Cervical cancer screening expands
September 15, 2011
Program to include 680,000 additional women in province
Jodie Hierlmeier knows the value of cervical cancer screening better than most.
In 2006 Hierlmeier – healthy, physically active and then 29 – received a shock from her family doctor following a regular Pap test. The test had detected abnormal cells and she was being referred to a cancer centre for follow-up tests.
“To hear the words, ‘You have abnormal cells; we’re referring you to the Cross Cancer Institute,’ was very stressful,” she says. “I didn’t have any risk factors associated with cervical cancer or other types of cancer.”
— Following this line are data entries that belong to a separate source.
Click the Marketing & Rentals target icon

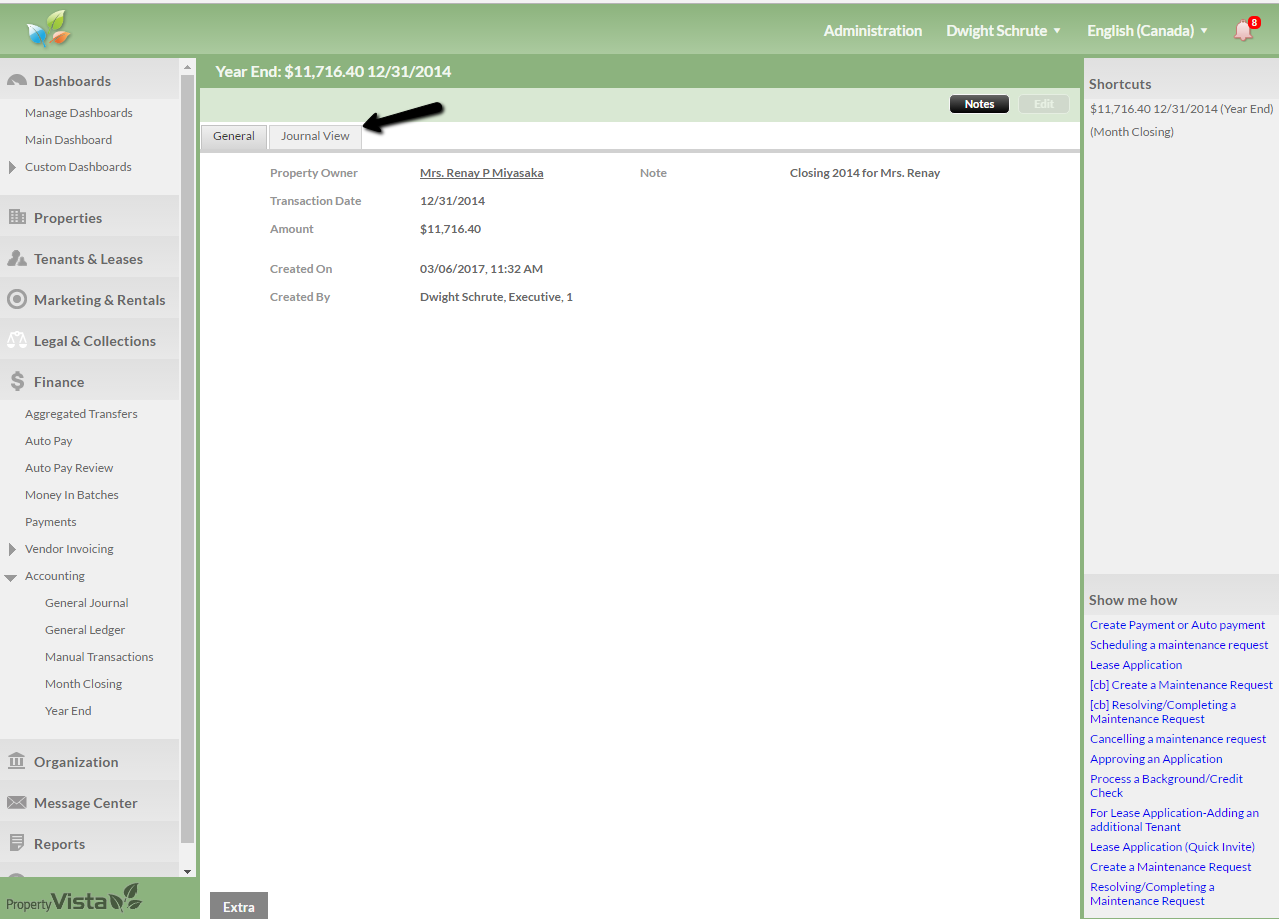[17, 300]
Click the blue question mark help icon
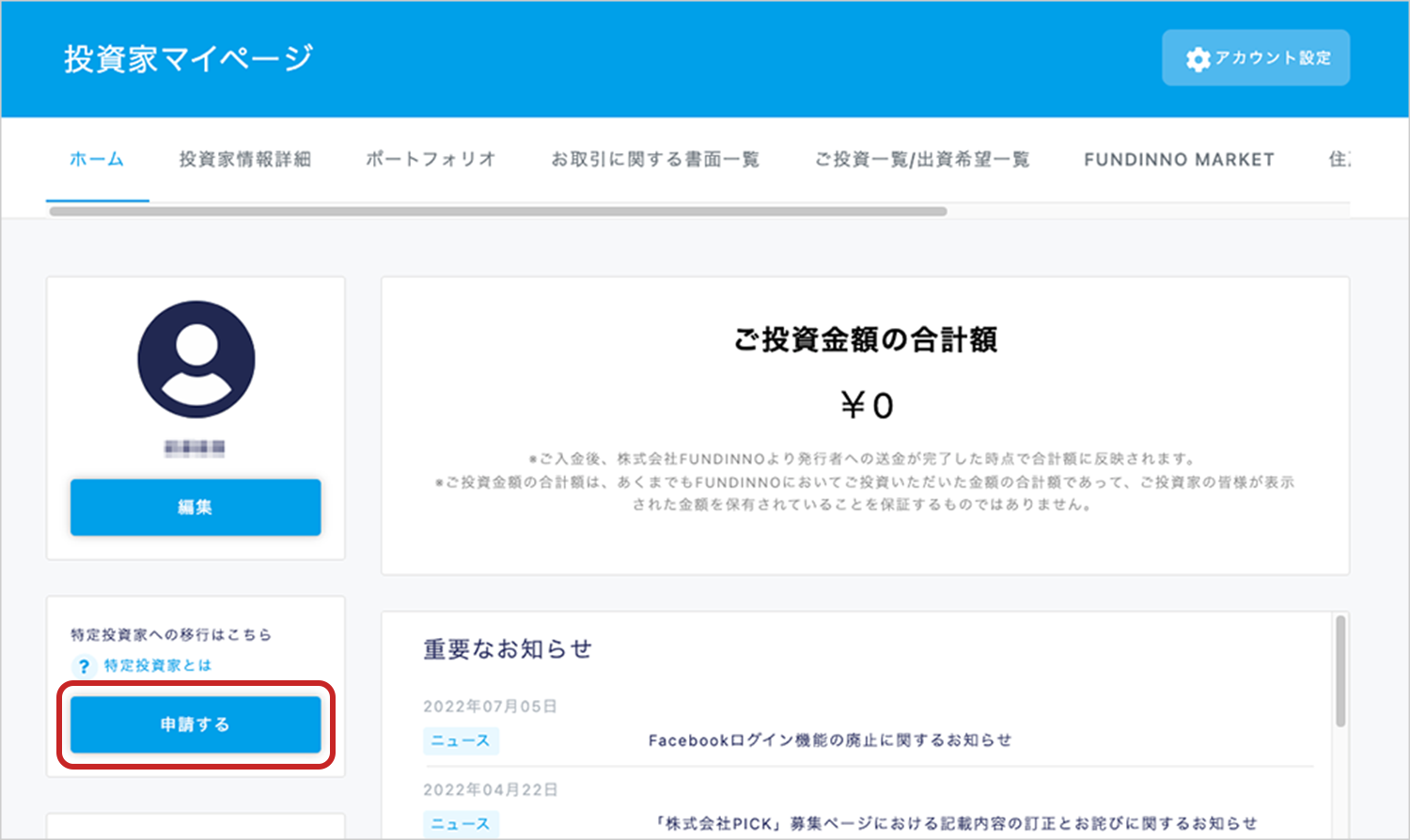1410x840 pixels. (x=84, y=666)
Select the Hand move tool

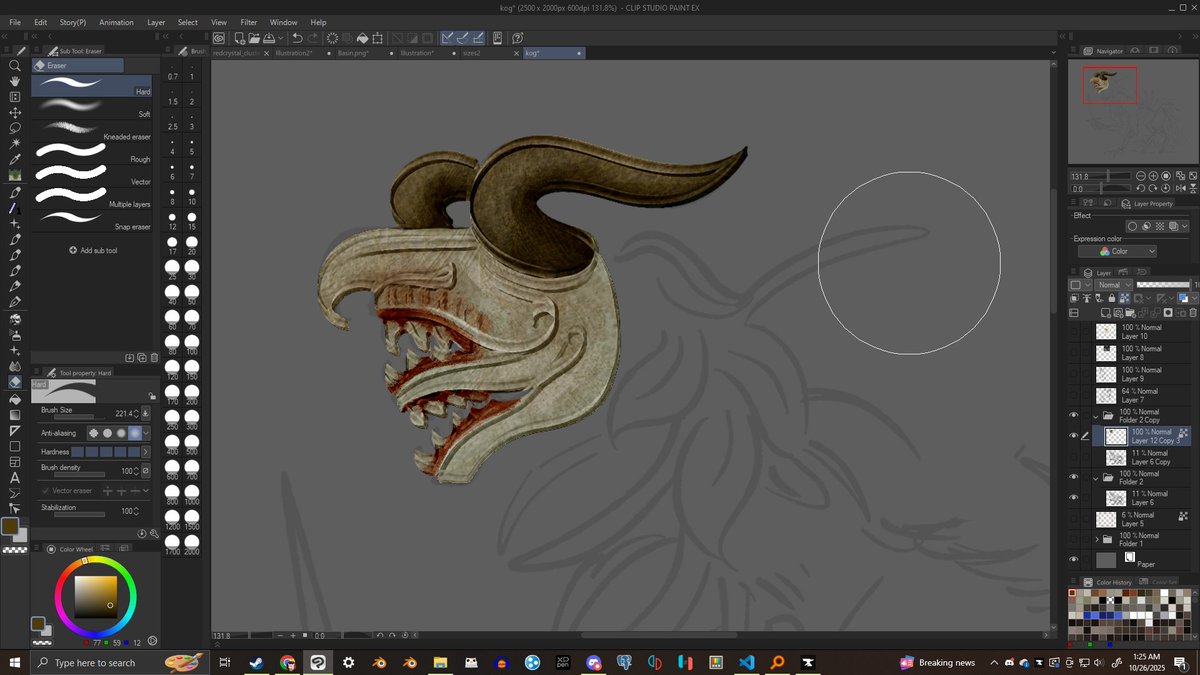(x=15, y=81)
A follow-up colposcopy confirmed she had cervical adenocarcinoma in situ – a pre-cancerous condition. She underwent cone biopsy surgery to remove the abnormal cells. Today, she is cancer-free and continues to undergo regular Pap tests and visits to the colposcopy clinic.
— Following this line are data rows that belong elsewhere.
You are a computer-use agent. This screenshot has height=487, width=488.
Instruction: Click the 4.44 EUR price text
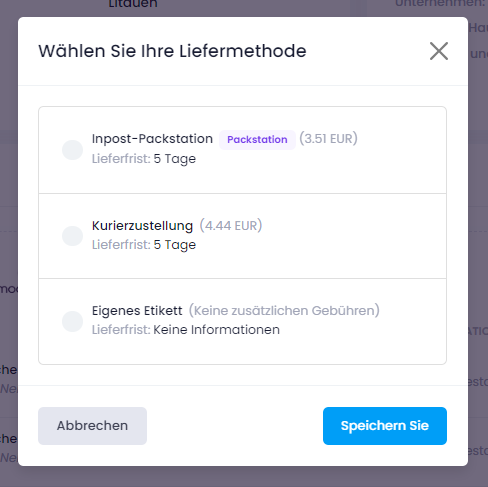click(231, 225)
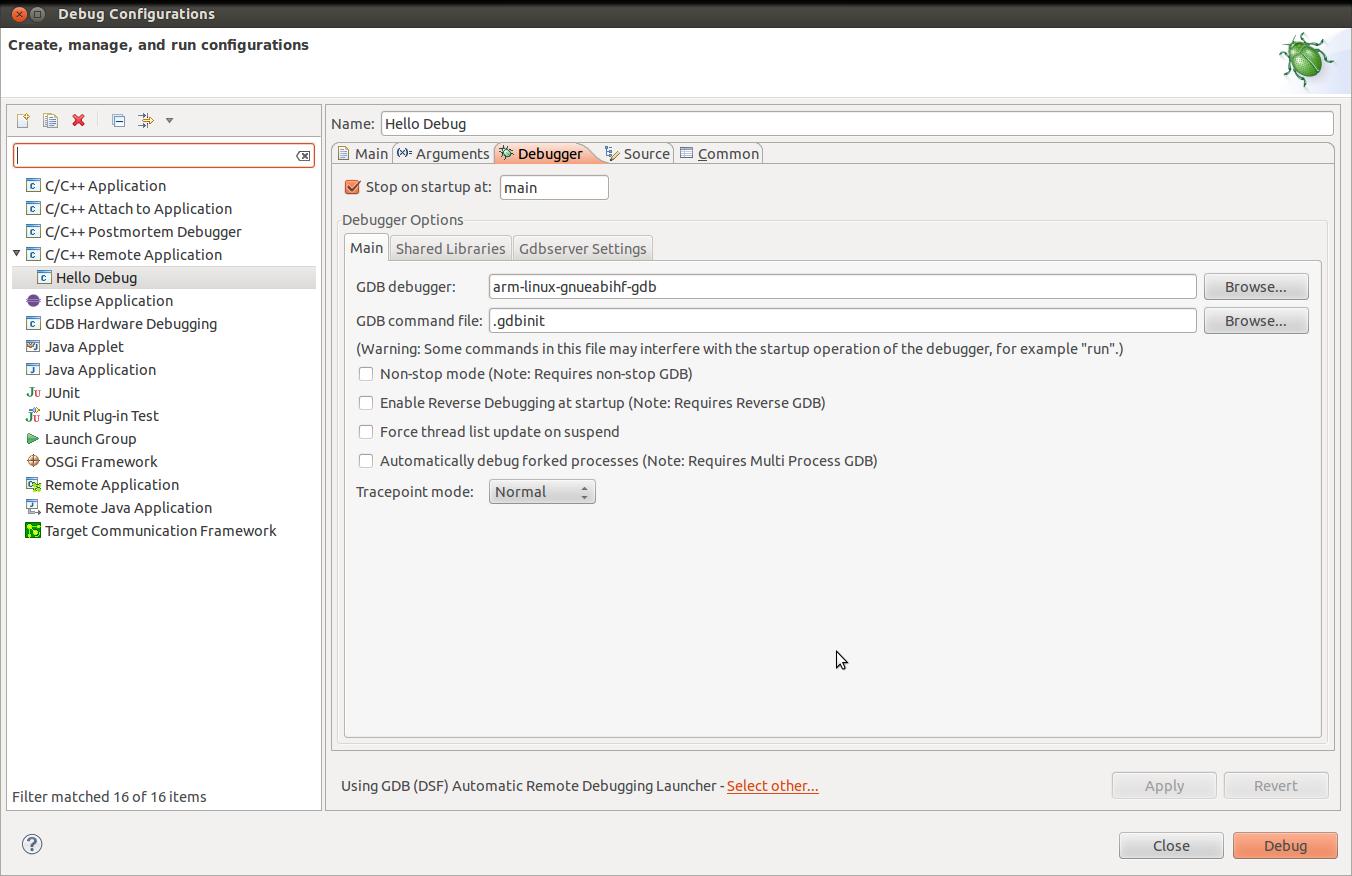Image resolution: width=1352 pixels, height=876 pixels.
Task: Select the Eclipse Application configuration type
Action: 108,301
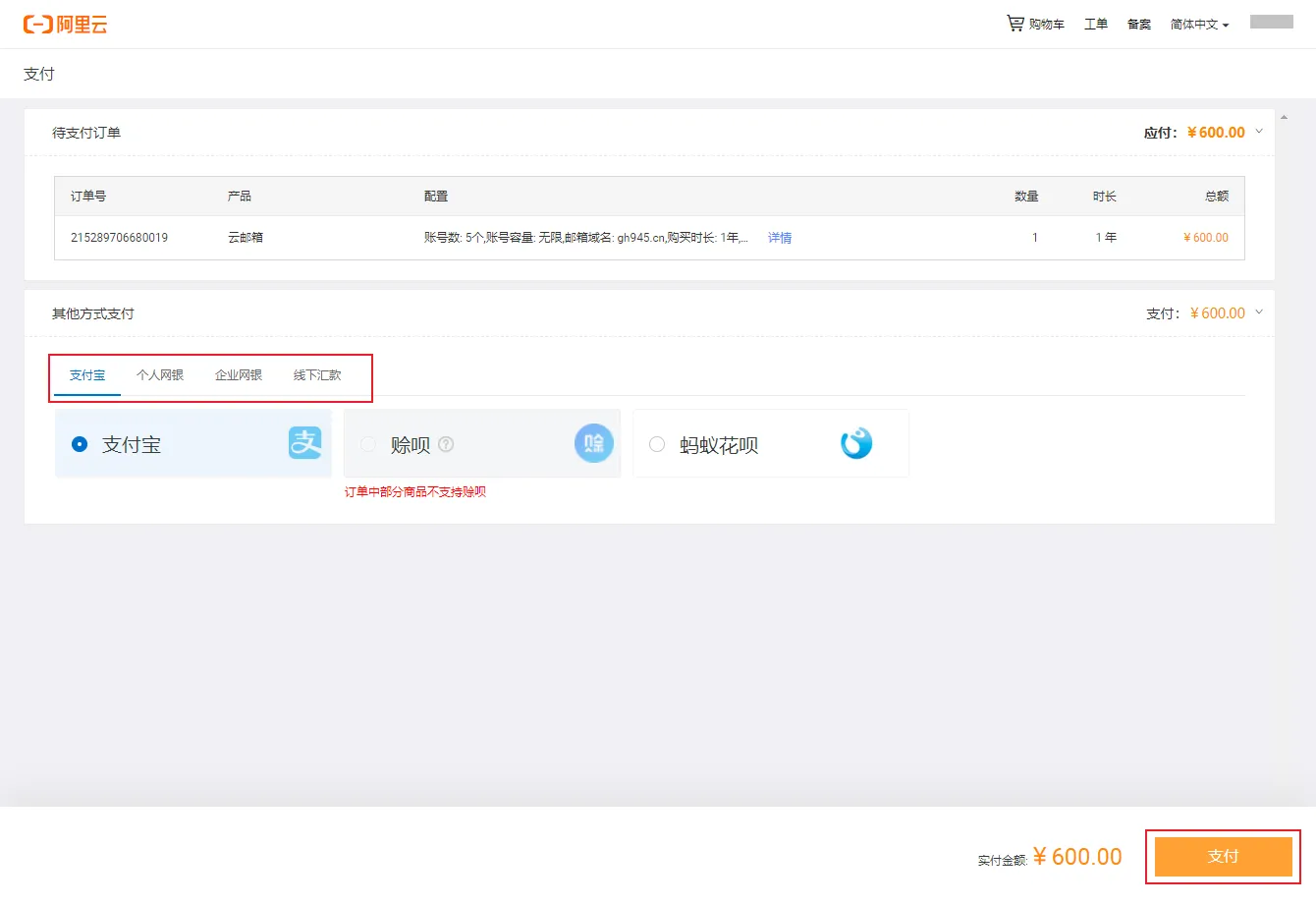Open 工单 from the top bar
This screenshot has height=905, width=1316.
click(x=1096, y=24)
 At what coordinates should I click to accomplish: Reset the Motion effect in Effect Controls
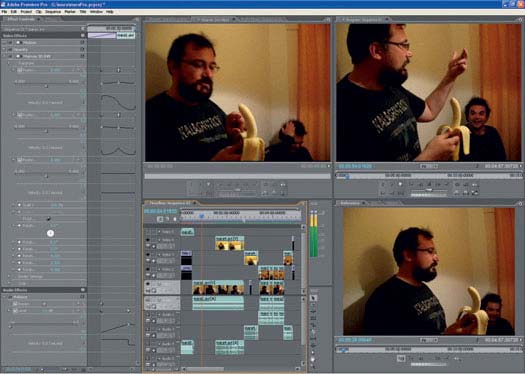82,43
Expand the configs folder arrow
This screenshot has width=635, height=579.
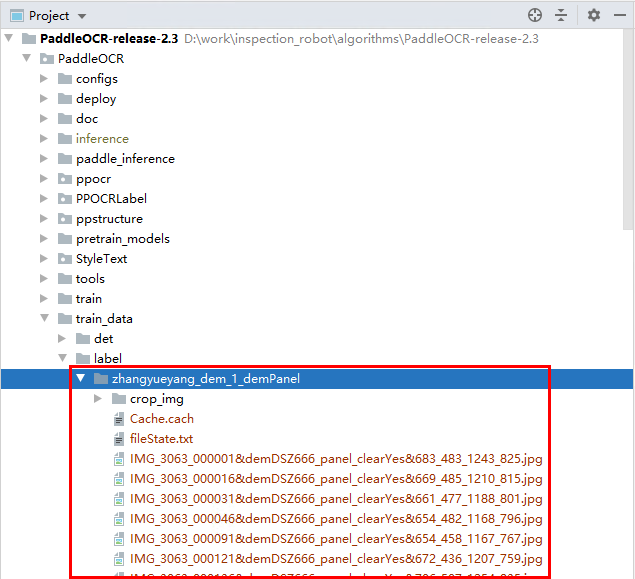click(44, 79)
“That’s why I’m happy the Alberta Cervical Cancer Screening Program is expanding throughout Alberta to ensure more women get reminded about the benefits of early detection, such as I received from my family doctor,” says Hierlmeier.
Alberta Health Services is expanding the program to include 680,000 more women, ensuring higher screening rates and better outcomes for those at risk of developing cancer.
The program encourages women to be screened, mails them their Pap test results and reminds them of overdue tests.
Women ages 21 to 69 who live in the North, Edmonton and Central zones of the province will soon receive an introductory letter explaining how the program will help them.
Currently, women who live in these areas receive Pap test results from their health care provider. This will continue, but the program will provide additional assurance for women by sending them a printed copy of their results and recommended next steps.
The program will also provide a safety net for women with abnormal results by sending reminders if they are overdue for follow-up tests.
Invitations and reminders will soon be sent to under-screened women.
Program services are currently provided to about 530,000 women in the Calgary and South zones of Alberta Health Services (AHS) and are now expanding to include the rest of the province. The Alberta Cancer Foundation provided a grant of $800,000 to advance expansion of the program province-wide; ongoing operational funding will come from AHS.
“By expanding this service, we are ensuring cervical cancer will be detected earlier and treatment outcomes will improve,” says Gene Zwozdesky, Minister of Alberta Health and Wellness. “Expanding screening for cervical, colorectal and breast cancers is among the goals outlined in our 5-Year Health Action Plan and supported by Alberta’s stable, 5-year funding.”
Dr. Meg McLachlin, Chair of the Pan-Canadian Cervical Screening Initiative (developed by the Canadian Partnership Against Cancer), says Alberta women “now benefit from one of the most comprehensive programs in the country.”
Studies show screening programs lead to improved prevention and correct follow-up care, which reduces the number of women who develop and/or die from cancer, says Dr. Laura McDougall, medical lead for the Alberta Cervical Cancer Screening Program. Up to 90 per cent of cervical cancer can be prevented if women have regular Pap tests and get follow-up care when needed, she says.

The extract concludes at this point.